New disease models will enable researchers to test novel regenerative therapies and help transition them to the clinic. “Models that recapitulate human disease are essential to predicting the success of new therapies in humans. These audacious projects will be pivotal in our efforts to translate the latest science advances into new treatments for vision loss and blindness,” said NEI Director Paul A. Sieving.

The work will be supported by NEI Grant EY029890.

John Wolfe is a Stokes Investigator of the Research Institute of the Children’s Hospital of Philadelphia and a professor of pathology and director of the W.F. Goodman Center for Comparative Medical Genetics at Penn’s School of Veterinary Medicine.

William Beltran is professor of ophthalmology and director of the Division of Experimental Retinal Therapies (ExpeRTs) at Penn’s School of Veterinary Medicine.

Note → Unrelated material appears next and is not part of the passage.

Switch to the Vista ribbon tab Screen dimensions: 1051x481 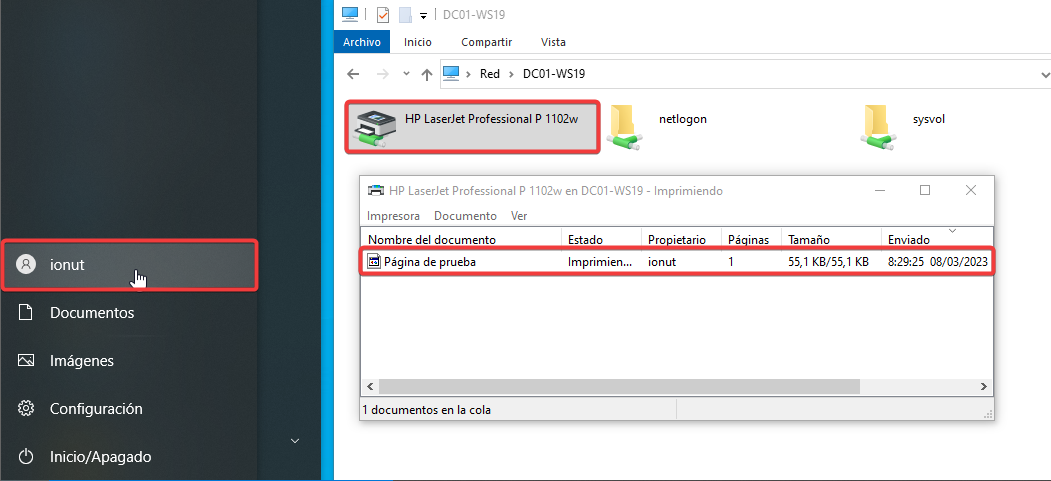tap(553, 42)
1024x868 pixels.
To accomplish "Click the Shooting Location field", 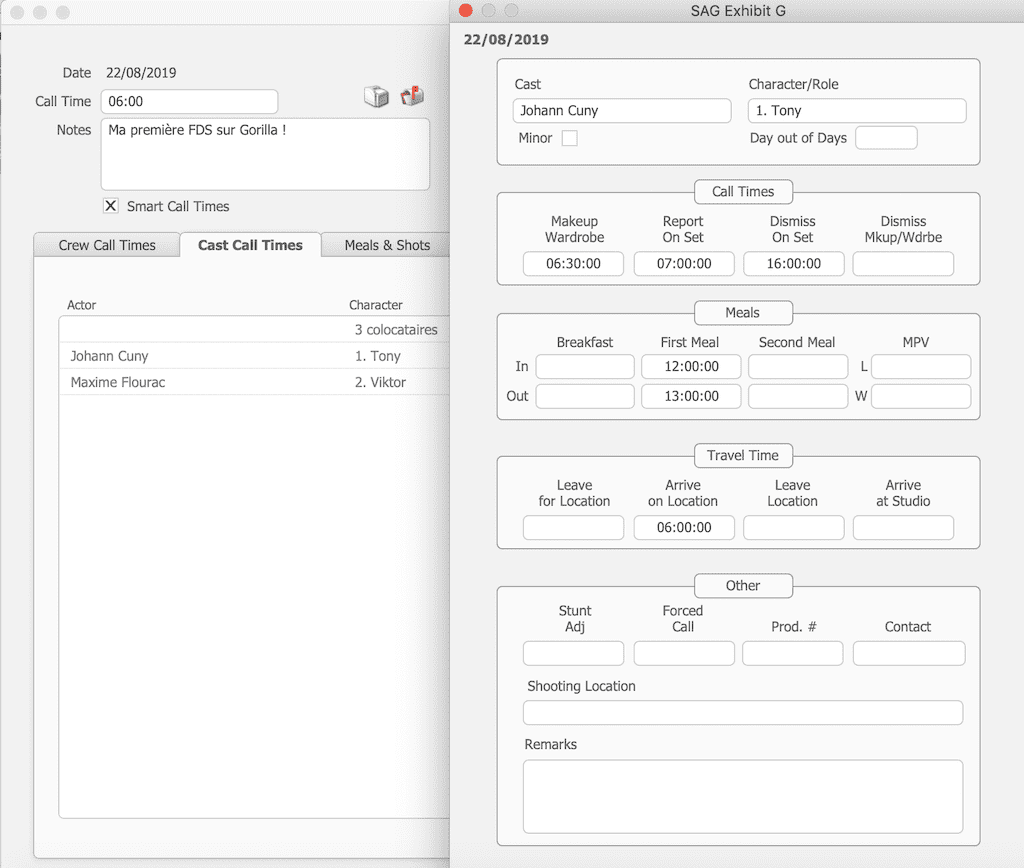I will click(x=742, y=712).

David Gamm is an associate professor of ophthalmology and visual sciences and director of the McPherson Eye Research Institute at the University of Wisconsin-Madison.  

About Penn Vet

Ranked among the top ten veterinary schools worldwide, the University of Pennsylvania School of Veterinary Medicine (Penn Vet) is a global leader in veterinary education, research, and clinical care. Founded in 1884, Penn Vet is the first veterinary school developed in association with a medical school. The school is a proud member of the One Health initiative, linking human, animal, and environmental health.

Penn Vet serves a diverse population of animals at its two campuses, which include extensive diagnostic and research laboratories. Ryan Hospital in Philadelphia provides care for dogs, cats, and other domestic/companion animals, handling nearly 35,300 patient visits a year. New Bolton Center, Penn Vet’s large-animal hospital on nearly 700 acres in rural Kennett Square, PA, cares for horses and livestock/farm animals. The hospital handles nearly 5,300 patient visits a year, while the Field Service treats more than 38,000 patients at local farms. In addition, New Bolton Center’s campus includes a swine center, working dairy, and poultry unit that provide valuable research for the agriculture industry.